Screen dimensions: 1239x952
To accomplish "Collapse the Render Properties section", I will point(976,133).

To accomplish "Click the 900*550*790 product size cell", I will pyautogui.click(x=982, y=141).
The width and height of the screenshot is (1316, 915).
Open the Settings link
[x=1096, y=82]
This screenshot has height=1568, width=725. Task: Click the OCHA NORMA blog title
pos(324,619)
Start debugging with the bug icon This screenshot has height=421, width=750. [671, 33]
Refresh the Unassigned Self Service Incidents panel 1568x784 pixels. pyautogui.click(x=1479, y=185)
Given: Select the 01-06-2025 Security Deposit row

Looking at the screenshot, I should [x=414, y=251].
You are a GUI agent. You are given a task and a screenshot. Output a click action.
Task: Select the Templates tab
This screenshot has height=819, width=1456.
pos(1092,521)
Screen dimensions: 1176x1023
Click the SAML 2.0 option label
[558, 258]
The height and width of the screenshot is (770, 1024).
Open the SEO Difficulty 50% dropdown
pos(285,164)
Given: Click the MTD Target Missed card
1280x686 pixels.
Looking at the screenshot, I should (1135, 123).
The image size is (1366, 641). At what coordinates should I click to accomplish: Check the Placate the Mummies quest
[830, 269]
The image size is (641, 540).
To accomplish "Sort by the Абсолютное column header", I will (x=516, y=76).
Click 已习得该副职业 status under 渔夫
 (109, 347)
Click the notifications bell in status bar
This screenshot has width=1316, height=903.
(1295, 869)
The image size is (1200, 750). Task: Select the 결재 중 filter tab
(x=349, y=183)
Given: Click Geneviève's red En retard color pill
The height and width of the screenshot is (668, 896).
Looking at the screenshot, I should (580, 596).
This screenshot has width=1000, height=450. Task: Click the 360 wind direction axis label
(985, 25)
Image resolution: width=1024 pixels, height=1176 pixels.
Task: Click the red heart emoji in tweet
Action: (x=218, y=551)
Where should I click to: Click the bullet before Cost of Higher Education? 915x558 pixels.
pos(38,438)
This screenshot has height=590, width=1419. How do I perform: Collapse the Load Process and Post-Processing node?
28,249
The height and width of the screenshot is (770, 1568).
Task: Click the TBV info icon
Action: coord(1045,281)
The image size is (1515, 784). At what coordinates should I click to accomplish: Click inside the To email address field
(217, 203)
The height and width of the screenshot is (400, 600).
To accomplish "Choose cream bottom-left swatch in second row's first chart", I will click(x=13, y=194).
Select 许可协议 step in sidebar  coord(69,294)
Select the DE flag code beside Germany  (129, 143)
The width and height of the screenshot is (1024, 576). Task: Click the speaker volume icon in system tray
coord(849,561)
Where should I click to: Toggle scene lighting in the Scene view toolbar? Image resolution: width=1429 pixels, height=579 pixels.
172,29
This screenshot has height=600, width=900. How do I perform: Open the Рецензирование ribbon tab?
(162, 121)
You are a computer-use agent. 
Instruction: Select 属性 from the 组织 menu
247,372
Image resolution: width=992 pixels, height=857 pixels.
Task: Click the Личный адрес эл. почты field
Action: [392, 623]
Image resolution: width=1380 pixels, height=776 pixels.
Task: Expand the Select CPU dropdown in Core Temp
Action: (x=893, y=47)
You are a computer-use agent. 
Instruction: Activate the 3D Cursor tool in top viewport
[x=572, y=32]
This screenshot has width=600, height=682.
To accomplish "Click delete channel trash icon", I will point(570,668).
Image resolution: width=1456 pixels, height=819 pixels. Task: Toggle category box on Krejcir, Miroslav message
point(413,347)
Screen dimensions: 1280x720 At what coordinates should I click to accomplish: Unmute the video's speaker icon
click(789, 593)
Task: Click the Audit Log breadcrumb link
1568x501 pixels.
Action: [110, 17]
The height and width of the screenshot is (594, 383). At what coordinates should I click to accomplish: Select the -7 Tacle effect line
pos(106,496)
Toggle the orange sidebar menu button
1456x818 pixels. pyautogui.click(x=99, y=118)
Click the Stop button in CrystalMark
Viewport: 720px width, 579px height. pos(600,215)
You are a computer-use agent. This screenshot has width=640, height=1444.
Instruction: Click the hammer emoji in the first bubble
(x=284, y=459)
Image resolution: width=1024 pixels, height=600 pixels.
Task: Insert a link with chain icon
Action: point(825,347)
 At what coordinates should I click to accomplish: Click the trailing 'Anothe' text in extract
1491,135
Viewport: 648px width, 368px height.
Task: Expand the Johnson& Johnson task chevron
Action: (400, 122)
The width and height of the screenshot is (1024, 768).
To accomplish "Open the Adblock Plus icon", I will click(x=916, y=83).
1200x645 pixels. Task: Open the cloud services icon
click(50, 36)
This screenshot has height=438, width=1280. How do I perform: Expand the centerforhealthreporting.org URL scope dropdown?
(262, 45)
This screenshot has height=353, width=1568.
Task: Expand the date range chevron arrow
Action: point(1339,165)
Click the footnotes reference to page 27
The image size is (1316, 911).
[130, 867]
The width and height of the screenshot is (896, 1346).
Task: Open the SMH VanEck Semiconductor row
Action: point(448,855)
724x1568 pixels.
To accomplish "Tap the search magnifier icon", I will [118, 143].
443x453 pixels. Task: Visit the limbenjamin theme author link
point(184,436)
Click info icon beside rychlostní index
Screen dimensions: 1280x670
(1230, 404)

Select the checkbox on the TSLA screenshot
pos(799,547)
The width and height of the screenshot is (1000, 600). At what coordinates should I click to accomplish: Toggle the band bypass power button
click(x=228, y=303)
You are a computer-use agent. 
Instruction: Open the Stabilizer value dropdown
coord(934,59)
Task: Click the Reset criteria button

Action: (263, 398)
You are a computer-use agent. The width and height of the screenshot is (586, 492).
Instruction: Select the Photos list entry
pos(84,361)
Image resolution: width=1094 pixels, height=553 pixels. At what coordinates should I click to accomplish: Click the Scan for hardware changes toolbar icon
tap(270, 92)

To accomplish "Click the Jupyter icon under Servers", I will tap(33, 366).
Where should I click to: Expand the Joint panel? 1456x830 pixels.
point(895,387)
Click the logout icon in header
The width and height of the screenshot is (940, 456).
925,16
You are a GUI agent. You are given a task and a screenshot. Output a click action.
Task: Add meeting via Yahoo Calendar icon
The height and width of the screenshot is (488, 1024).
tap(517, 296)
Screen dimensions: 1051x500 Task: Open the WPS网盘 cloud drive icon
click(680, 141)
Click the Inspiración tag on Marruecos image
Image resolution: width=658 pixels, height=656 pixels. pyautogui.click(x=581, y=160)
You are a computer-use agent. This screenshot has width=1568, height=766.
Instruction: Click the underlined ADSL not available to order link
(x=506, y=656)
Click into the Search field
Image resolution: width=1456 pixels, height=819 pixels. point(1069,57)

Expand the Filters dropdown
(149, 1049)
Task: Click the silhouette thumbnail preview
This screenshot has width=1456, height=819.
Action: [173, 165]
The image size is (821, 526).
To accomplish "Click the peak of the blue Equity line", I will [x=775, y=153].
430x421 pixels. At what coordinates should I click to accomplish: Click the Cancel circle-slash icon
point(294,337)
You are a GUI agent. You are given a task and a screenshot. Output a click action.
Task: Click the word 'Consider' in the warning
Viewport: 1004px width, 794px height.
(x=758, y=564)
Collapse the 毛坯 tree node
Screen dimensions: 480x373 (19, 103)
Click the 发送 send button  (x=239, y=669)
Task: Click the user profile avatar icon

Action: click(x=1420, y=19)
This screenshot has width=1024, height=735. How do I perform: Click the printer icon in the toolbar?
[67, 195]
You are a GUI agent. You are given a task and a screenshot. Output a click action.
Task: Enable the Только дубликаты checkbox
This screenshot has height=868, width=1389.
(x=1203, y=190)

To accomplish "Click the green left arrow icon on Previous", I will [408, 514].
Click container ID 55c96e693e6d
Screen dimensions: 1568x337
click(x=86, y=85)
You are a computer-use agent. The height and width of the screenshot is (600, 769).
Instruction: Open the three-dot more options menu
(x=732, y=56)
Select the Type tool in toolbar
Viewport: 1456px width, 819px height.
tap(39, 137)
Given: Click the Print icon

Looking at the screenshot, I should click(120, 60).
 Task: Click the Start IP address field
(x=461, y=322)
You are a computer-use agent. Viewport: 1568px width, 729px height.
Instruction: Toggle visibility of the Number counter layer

▬▬▬▬▬▬

§ **PROBLEM REQUIREMENTS**:
Extract every line of the records that contains the string "dropdown".

§ **EXERCISE OUTPUT**:
Open the SEO Difficulty 50% dropdown
Task: Expand the Select CPU dropdown in Core Temp
This screenshot has height=438, width=1280. How do I perform: Expand the centerforhealthreporting.org URL scope dropdown?
Instruction: Open the Stabilizer value dropdown
Expand the Filters dropdown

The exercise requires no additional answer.